The stock rose quickly in the early months of 1993, peaking at more than $16.50 in the first quarter. But this buoyant mood did not last long. Citing softening markets and IPO-related distractions, the company revised its earnings forecast down mid-year, and its stock fell with the news. The recently acquired PEI was in the red, and PSI was struggling just to break even. Chart's sales took a nose dive in 1993, falling by more than 20 percent from the previous year's $104.8 million to $83.7 million. Net income slid even more precipitously, from $6.8 million to just $800,000. By the end of 1993, the stock was selling for less than $5 per share.
Late in 1993, Chart recruited Jim Sadowski away from Parker Hannifin Corp. and hired him as president and chief operating officer. Sadowski surmised that Chart was having difficulty toeing the fine line between custom-engineered, high-margin projects and less intensive, lower margin products that had a wider market potential. The new president worked to balance Chart's quest for innovation with its need to create and generate marketable products, telling The Plain Dealer, "We refocused the entire business on the products that we were good at and successful with. We had to abandon or disengage from many of those areas that were peripheral, or nonproductive, and resource-consuming with no returns." A subsequent restructuring of the PEI subsidiary in 1994 cost Chart $2.5 million in one-time charges, which socked the parent company with a $1.5 million net loss on a slight increase in sales to $84.3 million.
The parent company shored up PSI's liquid natural gas (LNG) capabilities that same year with the $5.7 million acquisition of CVI Incorporated, a Columbus, Ohio-based manufacturer of cryogenic vacuum pumps. Founded in 1959 to create systems for NASA, CVI gained decades of experience in creating devices that process and store liquid rocket fuel. In the early 1990s, this expertise was applied to terrestrial vehicles, as CVI developed fueling stations and on-board fuel storage for mass transit vehicles run on liquid natural gas. If this technology were eventually adopted by auto manufacturers, the potential for growth at CVI would be phenomenal. As a complement to CVI's LNG interests, PSI licensed technologies that would help it build devices to process LNG into an alternative vehicle fuel. By combining PEI's LNG transport systems, PSI's processing equipment, and CVI's storage and transfer devices, Chart stood to become an important supplier to the growing alternative fuel industry.

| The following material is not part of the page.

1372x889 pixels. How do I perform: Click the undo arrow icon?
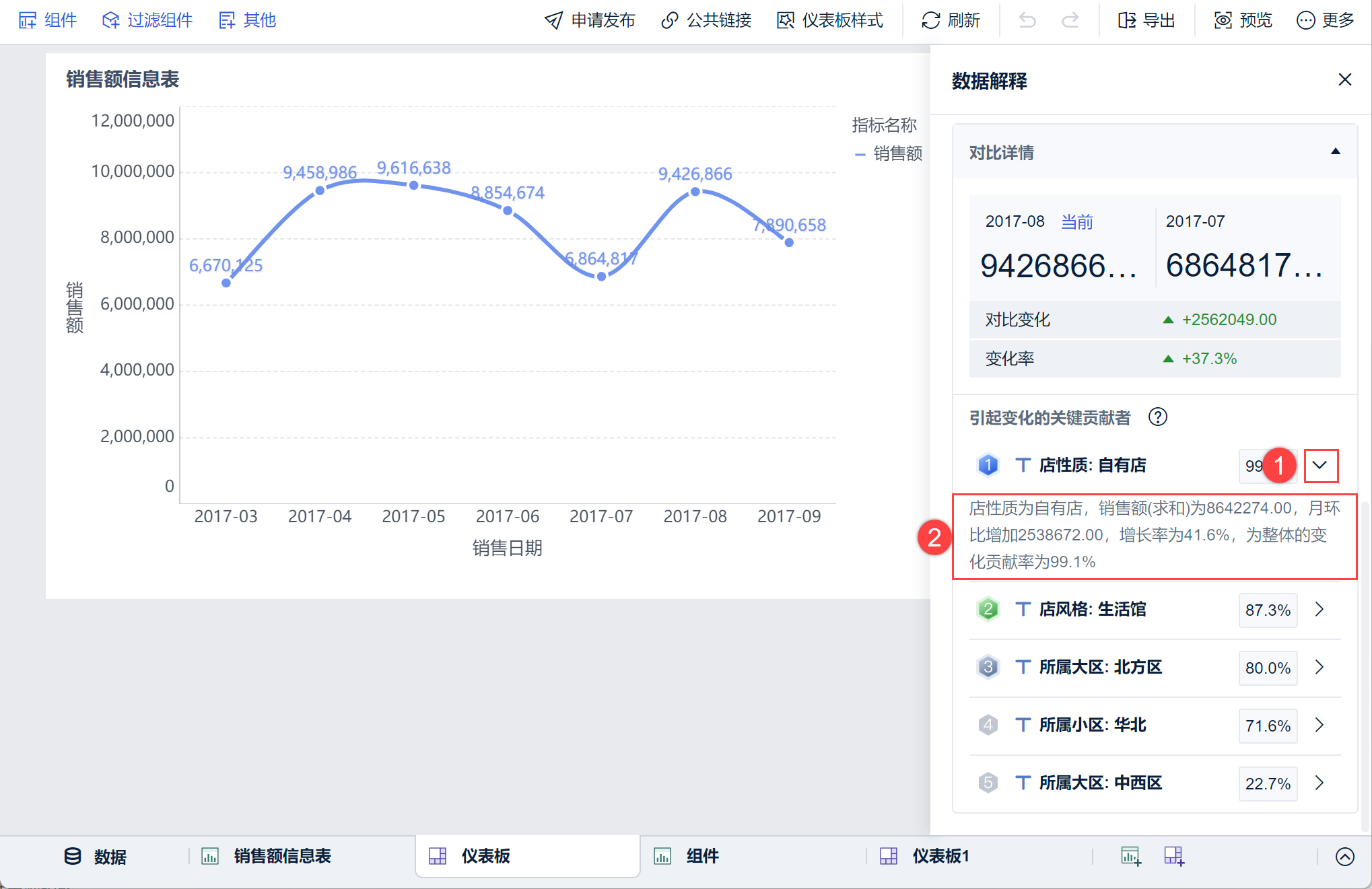coord(1027,21)

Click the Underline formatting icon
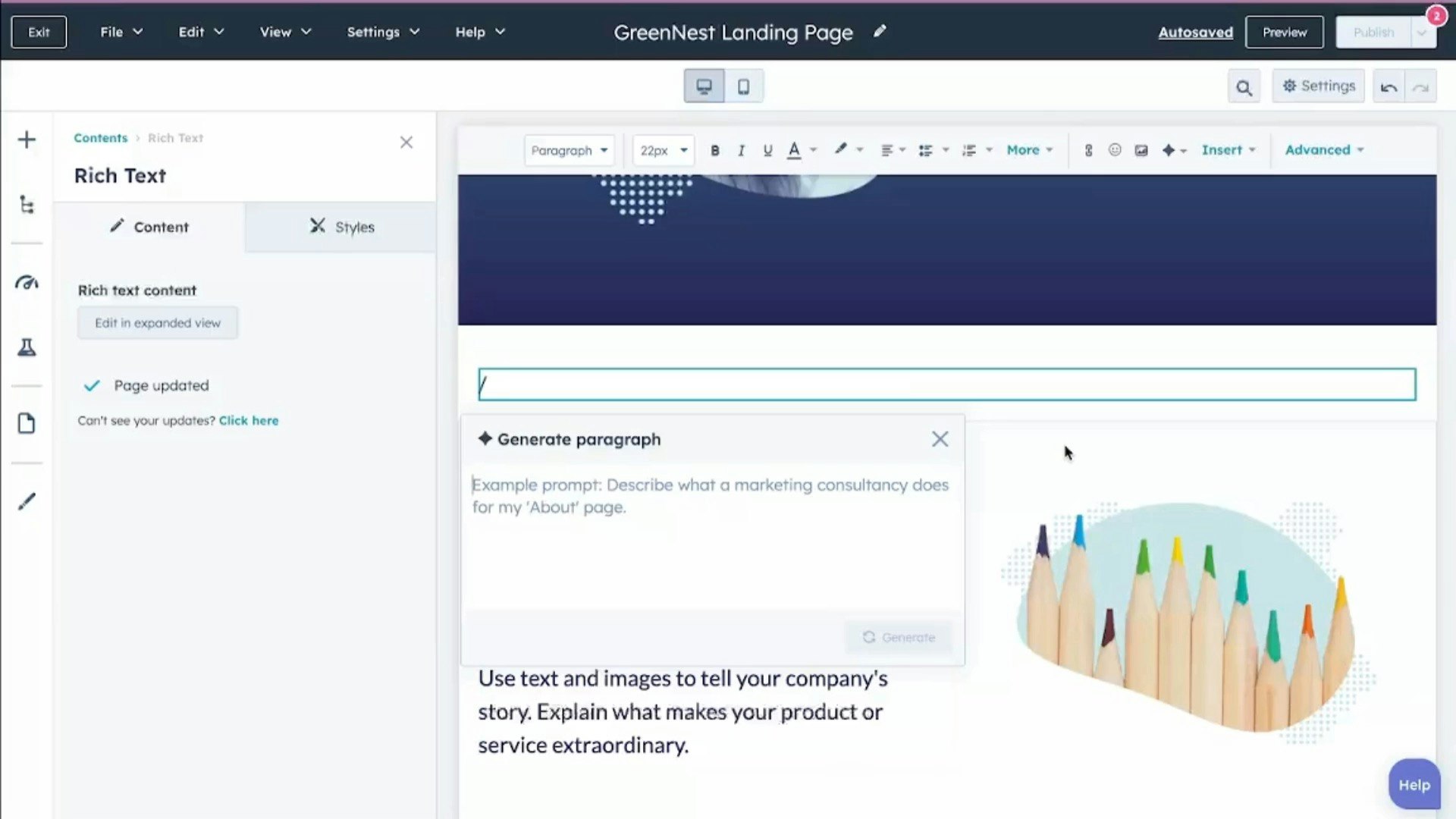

Chart targeted increased international sales as a key strategy for growth in the mid-1990s and beyond. The company perceived particularly good opportunities for growth in emerging markets in South America and Southeast Asia. The addition of the new Chart Coastal Fabrication plant in Louisiana in 1995 quintupled the company's capacity to produce cryogenic cold boxes and gave it an ideal launch pad for overseas shipments.
That same year, Arthur Holmes told The Plain Dealer's Thomas W. Gerdel, "We're actually turning away work," that a year-long backlog of orders had necessitated an $8 million expansion of the ALTEC factory. Renewed investor confidence had helped push Chart's stock to nearly $18 by mid-1997. In addition to its internal growth, Chart was expected to continue to seek acquisitions in the latter years of the 1990s. In 1997, Chart made good on these forecasts with the acquisition of Denver-based Cryenco Sciences Inc. for $21 million.
Principal Operating Units: ALTEC International Limited Partnership; Process Systems International, Inc.; Greenville Tube Corporation; Process Engineering Division; CVI Division.